--- Start of EXTRACTED DATA ---

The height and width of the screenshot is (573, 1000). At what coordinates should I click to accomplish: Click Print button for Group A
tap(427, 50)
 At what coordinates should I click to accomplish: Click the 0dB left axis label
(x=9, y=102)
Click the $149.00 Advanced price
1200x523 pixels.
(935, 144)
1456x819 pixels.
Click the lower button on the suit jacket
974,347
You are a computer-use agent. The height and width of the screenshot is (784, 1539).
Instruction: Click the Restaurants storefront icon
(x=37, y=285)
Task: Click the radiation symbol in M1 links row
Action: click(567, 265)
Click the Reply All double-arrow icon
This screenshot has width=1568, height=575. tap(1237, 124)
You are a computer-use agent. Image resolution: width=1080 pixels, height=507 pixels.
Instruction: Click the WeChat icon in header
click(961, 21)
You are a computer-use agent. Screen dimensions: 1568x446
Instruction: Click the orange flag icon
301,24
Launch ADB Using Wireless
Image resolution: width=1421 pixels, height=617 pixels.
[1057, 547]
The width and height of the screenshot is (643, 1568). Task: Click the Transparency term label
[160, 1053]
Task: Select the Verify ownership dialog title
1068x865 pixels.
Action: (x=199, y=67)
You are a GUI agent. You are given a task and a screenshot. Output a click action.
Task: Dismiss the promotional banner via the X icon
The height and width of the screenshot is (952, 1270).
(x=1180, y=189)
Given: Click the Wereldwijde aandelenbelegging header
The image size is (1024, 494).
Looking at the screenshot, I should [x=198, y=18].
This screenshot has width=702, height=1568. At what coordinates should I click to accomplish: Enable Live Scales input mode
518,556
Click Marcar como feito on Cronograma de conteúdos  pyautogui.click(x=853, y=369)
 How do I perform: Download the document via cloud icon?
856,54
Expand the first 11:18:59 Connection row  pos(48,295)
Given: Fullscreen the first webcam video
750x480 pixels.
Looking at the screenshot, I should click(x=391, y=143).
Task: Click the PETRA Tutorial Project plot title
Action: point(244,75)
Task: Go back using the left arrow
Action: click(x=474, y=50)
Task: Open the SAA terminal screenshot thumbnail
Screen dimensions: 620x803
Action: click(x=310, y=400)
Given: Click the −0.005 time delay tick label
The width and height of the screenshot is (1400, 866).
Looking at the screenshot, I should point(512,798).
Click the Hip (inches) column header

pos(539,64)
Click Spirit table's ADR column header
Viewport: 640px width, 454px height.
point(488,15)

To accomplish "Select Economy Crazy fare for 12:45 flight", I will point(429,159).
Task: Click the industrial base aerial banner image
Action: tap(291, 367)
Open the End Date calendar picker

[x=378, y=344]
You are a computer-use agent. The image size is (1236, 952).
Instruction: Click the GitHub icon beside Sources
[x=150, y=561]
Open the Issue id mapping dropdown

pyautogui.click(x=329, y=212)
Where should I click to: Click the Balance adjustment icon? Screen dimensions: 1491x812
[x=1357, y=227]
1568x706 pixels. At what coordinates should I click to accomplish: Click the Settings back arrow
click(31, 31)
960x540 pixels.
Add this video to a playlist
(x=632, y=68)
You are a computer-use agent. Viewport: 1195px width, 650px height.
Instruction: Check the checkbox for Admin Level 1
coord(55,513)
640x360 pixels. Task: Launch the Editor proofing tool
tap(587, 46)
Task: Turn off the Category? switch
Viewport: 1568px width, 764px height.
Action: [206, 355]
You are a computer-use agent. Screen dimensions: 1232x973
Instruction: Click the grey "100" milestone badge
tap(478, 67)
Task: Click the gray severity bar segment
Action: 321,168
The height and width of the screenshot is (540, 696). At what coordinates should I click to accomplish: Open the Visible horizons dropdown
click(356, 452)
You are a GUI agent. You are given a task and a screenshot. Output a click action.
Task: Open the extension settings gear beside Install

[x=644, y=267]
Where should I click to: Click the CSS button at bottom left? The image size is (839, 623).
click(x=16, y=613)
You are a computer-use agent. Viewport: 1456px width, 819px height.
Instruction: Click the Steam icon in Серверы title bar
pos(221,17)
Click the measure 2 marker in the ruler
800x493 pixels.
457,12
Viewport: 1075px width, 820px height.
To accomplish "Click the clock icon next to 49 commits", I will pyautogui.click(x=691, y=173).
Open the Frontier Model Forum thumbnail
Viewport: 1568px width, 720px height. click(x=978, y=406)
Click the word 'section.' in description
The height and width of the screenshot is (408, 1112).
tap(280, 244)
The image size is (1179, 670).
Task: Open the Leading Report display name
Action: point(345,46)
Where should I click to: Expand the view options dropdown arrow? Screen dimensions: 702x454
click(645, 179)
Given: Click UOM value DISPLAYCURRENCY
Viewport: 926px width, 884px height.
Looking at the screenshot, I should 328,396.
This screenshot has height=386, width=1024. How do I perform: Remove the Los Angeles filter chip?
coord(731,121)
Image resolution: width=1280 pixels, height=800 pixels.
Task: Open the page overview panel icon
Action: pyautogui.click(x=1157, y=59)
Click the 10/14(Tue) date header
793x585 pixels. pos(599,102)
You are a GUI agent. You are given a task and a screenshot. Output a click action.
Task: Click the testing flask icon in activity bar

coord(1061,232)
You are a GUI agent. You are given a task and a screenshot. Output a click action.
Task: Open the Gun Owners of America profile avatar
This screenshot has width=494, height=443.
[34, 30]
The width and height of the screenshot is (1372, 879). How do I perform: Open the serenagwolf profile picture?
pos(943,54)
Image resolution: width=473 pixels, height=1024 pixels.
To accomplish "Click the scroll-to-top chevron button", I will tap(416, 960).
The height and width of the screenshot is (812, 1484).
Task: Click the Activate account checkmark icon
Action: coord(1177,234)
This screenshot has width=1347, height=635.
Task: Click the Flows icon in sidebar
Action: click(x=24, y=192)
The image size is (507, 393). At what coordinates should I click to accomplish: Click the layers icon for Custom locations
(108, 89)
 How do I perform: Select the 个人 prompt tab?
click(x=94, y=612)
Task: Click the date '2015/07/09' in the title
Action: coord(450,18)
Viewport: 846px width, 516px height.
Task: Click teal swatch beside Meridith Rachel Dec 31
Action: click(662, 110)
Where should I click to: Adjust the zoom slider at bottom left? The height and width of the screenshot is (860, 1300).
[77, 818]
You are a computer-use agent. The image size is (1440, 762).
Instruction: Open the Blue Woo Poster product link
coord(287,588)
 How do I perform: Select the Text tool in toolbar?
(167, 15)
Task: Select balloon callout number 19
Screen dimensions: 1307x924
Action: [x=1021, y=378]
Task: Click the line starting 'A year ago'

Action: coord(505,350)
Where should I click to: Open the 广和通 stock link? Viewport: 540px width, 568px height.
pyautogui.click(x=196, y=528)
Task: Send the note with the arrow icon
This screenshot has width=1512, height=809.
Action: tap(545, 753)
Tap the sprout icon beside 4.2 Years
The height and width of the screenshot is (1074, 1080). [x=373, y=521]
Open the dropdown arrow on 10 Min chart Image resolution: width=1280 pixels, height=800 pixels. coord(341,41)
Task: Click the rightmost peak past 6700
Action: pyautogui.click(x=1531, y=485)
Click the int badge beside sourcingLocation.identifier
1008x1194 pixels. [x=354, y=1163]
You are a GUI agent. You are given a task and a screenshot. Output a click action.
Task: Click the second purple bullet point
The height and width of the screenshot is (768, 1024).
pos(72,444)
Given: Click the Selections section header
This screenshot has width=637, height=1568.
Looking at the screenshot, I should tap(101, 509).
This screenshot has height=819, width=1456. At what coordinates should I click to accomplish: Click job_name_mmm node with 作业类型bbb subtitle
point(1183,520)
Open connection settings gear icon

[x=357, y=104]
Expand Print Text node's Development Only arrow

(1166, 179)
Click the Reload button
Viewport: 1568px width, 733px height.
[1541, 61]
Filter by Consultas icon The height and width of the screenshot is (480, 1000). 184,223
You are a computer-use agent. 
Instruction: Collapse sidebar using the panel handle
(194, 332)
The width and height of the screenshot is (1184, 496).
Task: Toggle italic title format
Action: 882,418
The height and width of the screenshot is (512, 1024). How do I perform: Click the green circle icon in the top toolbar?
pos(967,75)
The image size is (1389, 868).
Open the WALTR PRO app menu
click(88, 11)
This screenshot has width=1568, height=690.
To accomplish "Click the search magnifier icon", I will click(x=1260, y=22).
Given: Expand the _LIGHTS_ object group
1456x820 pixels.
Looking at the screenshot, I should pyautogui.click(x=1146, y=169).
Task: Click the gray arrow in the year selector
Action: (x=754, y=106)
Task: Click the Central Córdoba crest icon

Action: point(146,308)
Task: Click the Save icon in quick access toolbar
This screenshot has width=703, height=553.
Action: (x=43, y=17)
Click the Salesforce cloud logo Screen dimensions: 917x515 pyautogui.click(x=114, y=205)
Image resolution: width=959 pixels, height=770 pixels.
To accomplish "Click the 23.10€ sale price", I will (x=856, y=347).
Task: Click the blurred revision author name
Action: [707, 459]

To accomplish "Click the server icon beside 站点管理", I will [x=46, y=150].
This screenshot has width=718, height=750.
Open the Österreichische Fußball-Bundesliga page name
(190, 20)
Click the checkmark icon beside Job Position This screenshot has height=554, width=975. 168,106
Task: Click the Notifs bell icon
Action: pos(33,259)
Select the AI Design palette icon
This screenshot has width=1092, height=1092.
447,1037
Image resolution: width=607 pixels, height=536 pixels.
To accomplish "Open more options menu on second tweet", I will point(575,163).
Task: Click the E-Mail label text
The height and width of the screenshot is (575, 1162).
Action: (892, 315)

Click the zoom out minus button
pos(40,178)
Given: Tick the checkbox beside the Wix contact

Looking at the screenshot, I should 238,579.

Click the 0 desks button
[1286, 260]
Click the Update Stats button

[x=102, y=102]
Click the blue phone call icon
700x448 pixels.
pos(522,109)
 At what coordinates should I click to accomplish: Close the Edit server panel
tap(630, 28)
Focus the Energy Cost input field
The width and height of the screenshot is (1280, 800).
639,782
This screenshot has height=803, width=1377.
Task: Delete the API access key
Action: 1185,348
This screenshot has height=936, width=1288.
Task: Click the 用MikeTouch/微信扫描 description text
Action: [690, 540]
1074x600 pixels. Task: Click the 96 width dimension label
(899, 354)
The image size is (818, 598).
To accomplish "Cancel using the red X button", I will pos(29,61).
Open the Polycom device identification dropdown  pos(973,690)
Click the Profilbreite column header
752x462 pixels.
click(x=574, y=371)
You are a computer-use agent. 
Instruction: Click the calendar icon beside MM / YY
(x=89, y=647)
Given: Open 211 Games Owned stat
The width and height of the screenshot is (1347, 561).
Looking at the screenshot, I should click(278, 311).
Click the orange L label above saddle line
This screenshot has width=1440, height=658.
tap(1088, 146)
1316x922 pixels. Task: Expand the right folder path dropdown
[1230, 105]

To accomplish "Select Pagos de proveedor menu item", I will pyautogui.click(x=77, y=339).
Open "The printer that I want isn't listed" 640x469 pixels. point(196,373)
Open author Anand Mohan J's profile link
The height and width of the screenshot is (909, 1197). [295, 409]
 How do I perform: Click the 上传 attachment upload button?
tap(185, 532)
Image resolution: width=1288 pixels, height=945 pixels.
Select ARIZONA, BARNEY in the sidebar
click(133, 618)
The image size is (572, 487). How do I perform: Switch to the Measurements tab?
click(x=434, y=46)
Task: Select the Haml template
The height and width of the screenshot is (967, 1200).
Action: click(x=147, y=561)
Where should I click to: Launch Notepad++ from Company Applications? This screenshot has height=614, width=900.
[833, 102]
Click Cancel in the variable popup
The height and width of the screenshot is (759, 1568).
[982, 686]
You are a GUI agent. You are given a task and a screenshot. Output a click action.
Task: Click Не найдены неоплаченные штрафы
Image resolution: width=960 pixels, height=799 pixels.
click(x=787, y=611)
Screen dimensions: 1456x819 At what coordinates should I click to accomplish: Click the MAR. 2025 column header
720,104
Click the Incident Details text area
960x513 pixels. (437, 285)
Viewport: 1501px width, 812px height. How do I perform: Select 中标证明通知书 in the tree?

--- End of EXTRACTED DATA ---

### WHAT IS NEEDED
Please transcribe the records verbatim between the line containing "640x469 pixels. point(196,373)" and the line containing "Action: click(x=147, y=561)", inclusive.

### RESULT OF THE EXERCISE
Open "The printer that I want isn't listed" 640x469 pixels. point(196,373)
Open author Anand Mohan J's profile link
The height and width of the screenshot is (909, 1197). [295, 409]
 How do I perform: Click the 上传 attachment upload button?
tap(185, 532)
Image resolution: width=1288 pixels, height=945 pixels.
Select ARIZONA, BARNEY in the sidebar
click(133, 618)
The image size is (572, 487). How do I perform: Switch to the Measurements tab?
click(x=434, y=46)
Task: Select the Haml template
The height and width of the screenshot is (967, 1200).
Action: click(x=147, y=561)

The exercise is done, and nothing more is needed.